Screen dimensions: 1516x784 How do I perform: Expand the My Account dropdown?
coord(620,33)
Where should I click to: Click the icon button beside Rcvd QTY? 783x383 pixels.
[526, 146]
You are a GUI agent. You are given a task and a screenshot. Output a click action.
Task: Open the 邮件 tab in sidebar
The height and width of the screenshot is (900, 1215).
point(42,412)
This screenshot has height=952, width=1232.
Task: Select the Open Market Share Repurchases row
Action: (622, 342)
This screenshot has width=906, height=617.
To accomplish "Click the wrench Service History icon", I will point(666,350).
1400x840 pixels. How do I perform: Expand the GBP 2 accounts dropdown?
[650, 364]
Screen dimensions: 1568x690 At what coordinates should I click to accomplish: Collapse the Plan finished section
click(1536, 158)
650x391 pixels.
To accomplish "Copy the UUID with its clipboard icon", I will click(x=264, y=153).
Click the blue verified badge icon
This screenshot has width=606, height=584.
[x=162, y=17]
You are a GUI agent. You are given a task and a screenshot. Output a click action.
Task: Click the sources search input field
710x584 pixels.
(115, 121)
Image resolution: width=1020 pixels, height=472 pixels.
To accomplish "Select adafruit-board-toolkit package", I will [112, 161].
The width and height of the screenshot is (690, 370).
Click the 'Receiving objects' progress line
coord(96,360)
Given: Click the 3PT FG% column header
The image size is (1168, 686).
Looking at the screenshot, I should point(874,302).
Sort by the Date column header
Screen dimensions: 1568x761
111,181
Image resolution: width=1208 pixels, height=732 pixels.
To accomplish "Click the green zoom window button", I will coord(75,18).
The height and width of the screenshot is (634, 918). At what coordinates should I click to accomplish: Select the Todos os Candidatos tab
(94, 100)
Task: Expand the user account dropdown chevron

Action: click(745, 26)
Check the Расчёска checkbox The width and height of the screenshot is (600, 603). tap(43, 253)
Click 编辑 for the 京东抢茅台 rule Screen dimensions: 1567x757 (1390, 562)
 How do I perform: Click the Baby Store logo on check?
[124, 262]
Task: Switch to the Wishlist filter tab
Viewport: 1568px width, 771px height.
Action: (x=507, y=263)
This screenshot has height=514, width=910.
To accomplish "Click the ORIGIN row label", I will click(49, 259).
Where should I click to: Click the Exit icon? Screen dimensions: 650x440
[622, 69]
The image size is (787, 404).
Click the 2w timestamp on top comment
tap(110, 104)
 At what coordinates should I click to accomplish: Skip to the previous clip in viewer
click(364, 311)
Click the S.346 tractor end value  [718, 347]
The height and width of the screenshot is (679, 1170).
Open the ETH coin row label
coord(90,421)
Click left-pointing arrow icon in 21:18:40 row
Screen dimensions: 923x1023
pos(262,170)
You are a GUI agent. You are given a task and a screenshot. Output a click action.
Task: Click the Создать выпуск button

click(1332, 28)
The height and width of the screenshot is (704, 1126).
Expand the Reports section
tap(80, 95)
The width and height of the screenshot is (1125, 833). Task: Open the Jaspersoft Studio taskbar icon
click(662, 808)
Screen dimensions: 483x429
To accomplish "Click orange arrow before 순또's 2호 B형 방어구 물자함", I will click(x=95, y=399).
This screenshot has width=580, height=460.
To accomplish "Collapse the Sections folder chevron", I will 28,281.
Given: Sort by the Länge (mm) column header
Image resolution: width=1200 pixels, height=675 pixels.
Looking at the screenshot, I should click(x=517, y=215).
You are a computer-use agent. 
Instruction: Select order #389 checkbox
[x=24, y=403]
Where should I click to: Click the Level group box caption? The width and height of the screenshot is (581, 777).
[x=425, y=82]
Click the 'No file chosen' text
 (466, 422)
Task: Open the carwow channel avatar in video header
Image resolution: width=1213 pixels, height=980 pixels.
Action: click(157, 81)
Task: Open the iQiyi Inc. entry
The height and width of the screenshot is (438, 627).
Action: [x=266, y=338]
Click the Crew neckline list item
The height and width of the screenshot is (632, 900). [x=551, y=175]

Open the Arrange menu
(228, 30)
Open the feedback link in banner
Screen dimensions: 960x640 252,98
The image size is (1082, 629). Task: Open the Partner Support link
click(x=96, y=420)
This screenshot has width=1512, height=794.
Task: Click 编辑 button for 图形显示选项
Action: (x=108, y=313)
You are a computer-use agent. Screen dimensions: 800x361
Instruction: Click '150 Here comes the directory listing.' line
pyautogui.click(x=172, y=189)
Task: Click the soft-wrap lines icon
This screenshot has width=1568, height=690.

--------------------------------

_Assignment_
The answer must be the complete listing, repeated exactly.

_Answer to the problem_
Screen dimensions: 1516x784 How do I perform: Expand the My Account dropdown?
coord(620,33)
Where should I click to: Click the icon button beside Rcvd QTY? 783x383 pixels.
[526, 146]
You are a GUI agent. You are given a task and a screenshot. Output a click action.
Task: Open the 邮件 tab in sidebar
The height and width of the screenshot is (900, 1215).
point(42,412)
This screenshot has height=952, width=1232.
Task: Select the Open Market Share Repurchases row
Action: (622, 342)
This screenshot has width=906, height=617.
To accomplish "Click the wrench Service History icon", I will point(666,350).
1400x840 pixels. How do I perform: Expand the GBP 2 accounts dropdown?
[650, 364]
Screen dimensions: 1568x690 At what coordinates should I click to accomplish: Collapse the Plan finished section
click(1536, 158)
650x391 pixels.
To accomplish "Copy the UUID with its clipboard icon", I will click(x=264, y=153).
Click the blue verified badge icon
This screenshot has width=606, height=584.
[x=162, y=17]
You are a GUI agent. You are given a task and a screenshot. Output a click action.
Task: Click the sources search input field
710x584 pixels.
(115, 121)
Image resolution: width=1020 pixels, height=472 pixels.
To accomplish "Select adafruit-board-toolkit package", I will [112, 161].
The width and height of the screenshot is (690, 370).
Click the 'Receiving objects' progress line
coord(96,360)
Given: Click the 3PT FG% column header
The image size is (1168, 686).
Looking at the screenshot, I should point(874,302).
Sort by the Date column header
Screen dimensions: 1568x761
111,181
Image resolution: width=1208 pixels, height=732 pixels.
To accomplish "Click the green zoom window button", I will coord(75,18).
The height and width of the screenshot is (634, 918). At what coordinates should I click to accomplish: Select the Todos os Candidatos tab
(94, 100)
Task: Expand the user account dropdown chevron

Action: click(745, 26)
Check the Расчёска checkbox The width and height of the screenshot is (600, 603). tap(43, 253)
Click 编辑 for the 京东抢茅台 rule Screen dimensions: 1567x757 (1390, 562)
 How do I perform: Click the Baby Store logo on check?
[124, 262]
Task: Switch to the Wishlist filter tab
Viewport: 1568px width, 771px height.
Action: (x=507, y=263)
This screenshot has height=514, width=910.
To accomplish "Click the ORIGIN row label", I will click(49, 259).
Where should I click to: Click the Exit icon? Screen dimensions: 650x440
[622, 69]
The image size is (787, 404).
Click the 2w timestamp on top comment
tap(110, 104)
 At what coordinates should I click to accomplish: Skip to the previous clip in viewer
click(364, 311)
Click the S.346 tractor end value  [718, 347]
The height and width of the screenshot is (679, 1170).
Open the ETH coin row label
coord(90,421)
Click left-pointing arrow icon in 21:18:40 row
Screen dimensions: 923x1023
pos(262,170)
You are a GUI agent. You are given a task and a screenshot. Output a click action.
Task: Click the Создать выпуск button

click(1332, 28)
The height and width of the screenshot is (704, 1126).
Expand the Reports section
tap(80, 95)
The width and height of the screenshot is (1125, 833). Task: Open the Jaspersoft Studio taskbar icon
click(662, 808)
Screen dimensions: 483x429
To accomplish "Click orange arrow before 순또's 2호 B형 방어구 물자함", I will click(x=95, y=399).
This screenshot has width=580, height=460.
To accomplish "Collapse the Sections folder chevron", I will 28,281.
Given: Sort by the Länge (mm) column header
Image resolution: width=1200 pixels, height=675 pixels.
Looking at the screenshot, I should click(x=517, y=215).
You are a computer-use agent. 
Instruction: Select order #389 checkbox
[x=24, y=403]
Where should I click to: Click the Level group box caption? The width and height of the screenshot is (581, 777).
[x=425, y=82]
Click the 'No file chosen' text
 (466, 422)
Task: Open the carwow channel avatar in video header
Image resolution: width=1213 pixels, height=980 pixels.
Action: click(157, 81)
Task: Open the iQiyi Inc. entry
The height and width of the screenshot is (438, 627).
Action: [x=266, y=338]
Click the Crew neckline list item
The height and width of the screenshot is (632, 900). [x=551, y=175]

Open the Arrange menu
(228, 30)
Open the feedback link in banner
Screen dimensions: 960x640 252,98
The image size is (1082, 629). Task: Open the Partner Support link
click(x=96, y=420)
This screenshot has width=1512, height=794.
Task: Click 编辑 button for 图形显示选项
Action: (x=108, y=313)
You are a computer-use agent. Screen dimensions: 800x361
Instruction: Click '150 Here comes the directory listing.' line
pyautogui.click(x=172, y=189)
Task: Click the soft-wrap lines icon
This screenshot has width=1568, height=690.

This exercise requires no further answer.